Information-directed sampling (IDS) is a powerful framework for solving bandit problems which has shown strong results in both Bayesian and frequentist settings. However, frequentist IDS, like many other bandit algorithms, requires that one have prior knowledge of a (relatively) tight upper bound on the norm of the true parameter vector governing the reward model in order to achieve good performance. Unfortunately, this requirement is rarely satisfied in practice. As we demonstrate, using a poorly calibrated bound can lead to significant regret accumulation. To address this issue, we introduce a novel frequentist IDS algorithm that iteratively refines a high-probability upper bound on the true parameter norm using accumulating data. We focus on the linear bandit setting with heteroskedastic subgaussian noise. Our method leverages a mixture of relevant information gain criteria to balance exploration aimed at tightening the estimated parameter norm bound and directly searching for the optimal action. We establish regret bounds for our algorithm that do not depend on an initially assumed parameter norm bound and demonstrate that our method outperforms state-of-the-art IDS and UCB algorithms.

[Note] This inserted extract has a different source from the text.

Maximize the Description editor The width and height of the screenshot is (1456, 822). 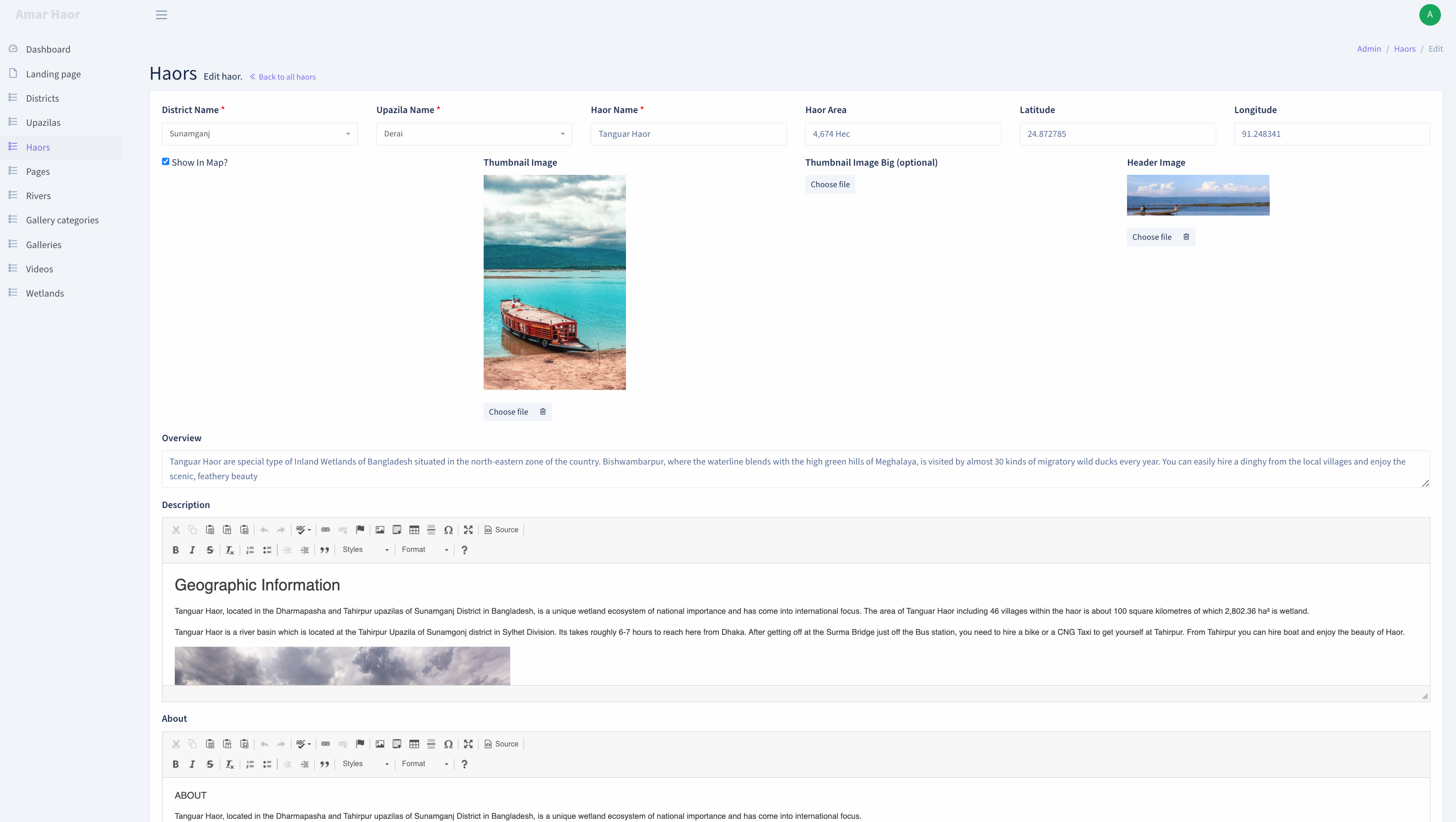tap(468, 530)
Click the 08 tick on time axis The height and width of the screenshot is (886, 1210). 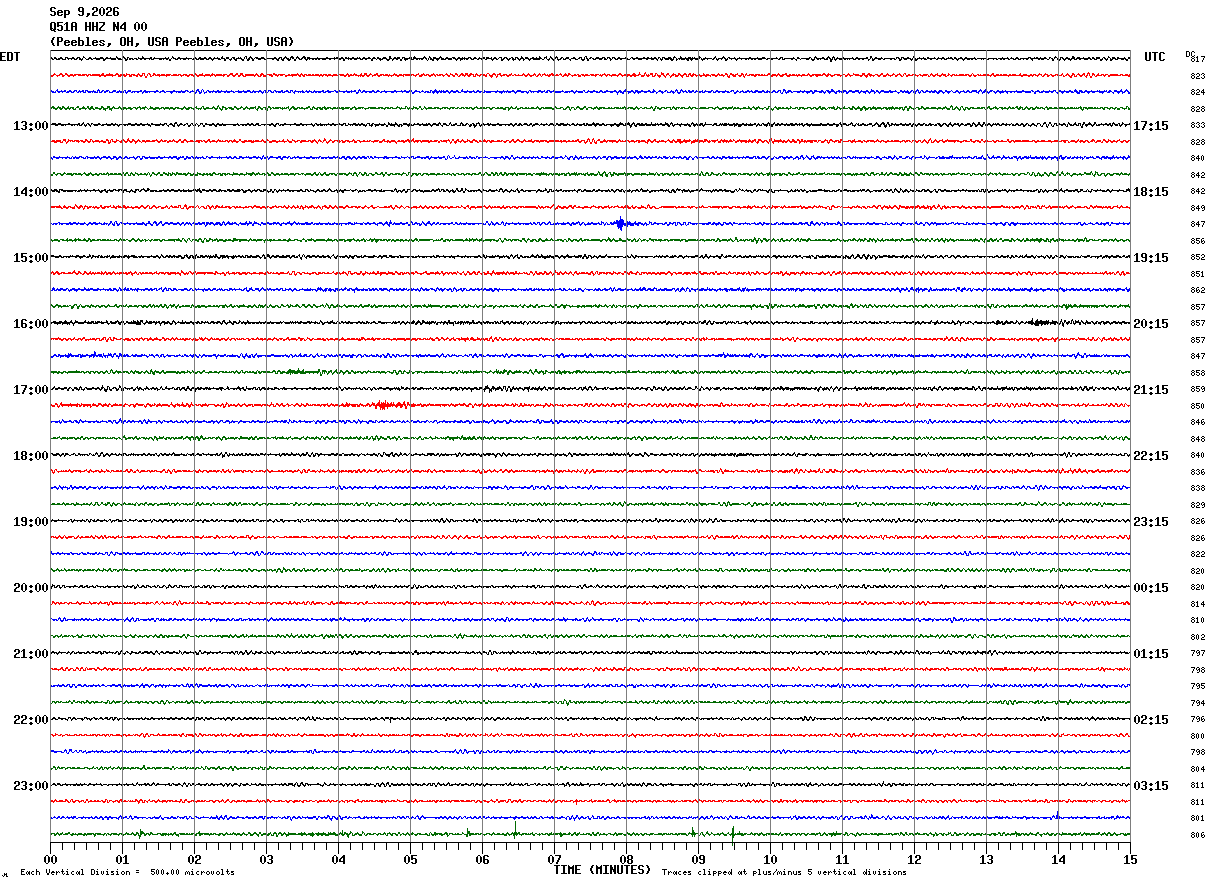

翻译：信息导向采样（IDS）是解决赌博机问题的一个强大框架，在贝叶斯和频率学派设定下均表现出优异性能。然而，与许多其他赌博机算法类似，频率学派IDS需要预先掌握控制奖励模型的真实参数向量范数的（相对）紧致上界，才能实现良好性能。遗憾的是，这一要求在实践中很少得到满足。正如我们所展示的，使用校准不当的界可能导致显著的累积遗憾。为解决此问题，我们提出了一种新颖的频率学派IDS算法，该算法利用累积数据迭代优化真实参数范数的高概率上界。我们聚焦于具有异方差次高斯噪声的线性赌博机设定。该方法融合了多种相关信息增益准则，以平衡旨在收紧估计参数范数界的探索与直接搜索最优动作之间的关系。我们建立了不依赖于初始假设参数范数界的算法遗憾界，并证明该方法优于当前最先进的IDS和UCB算法。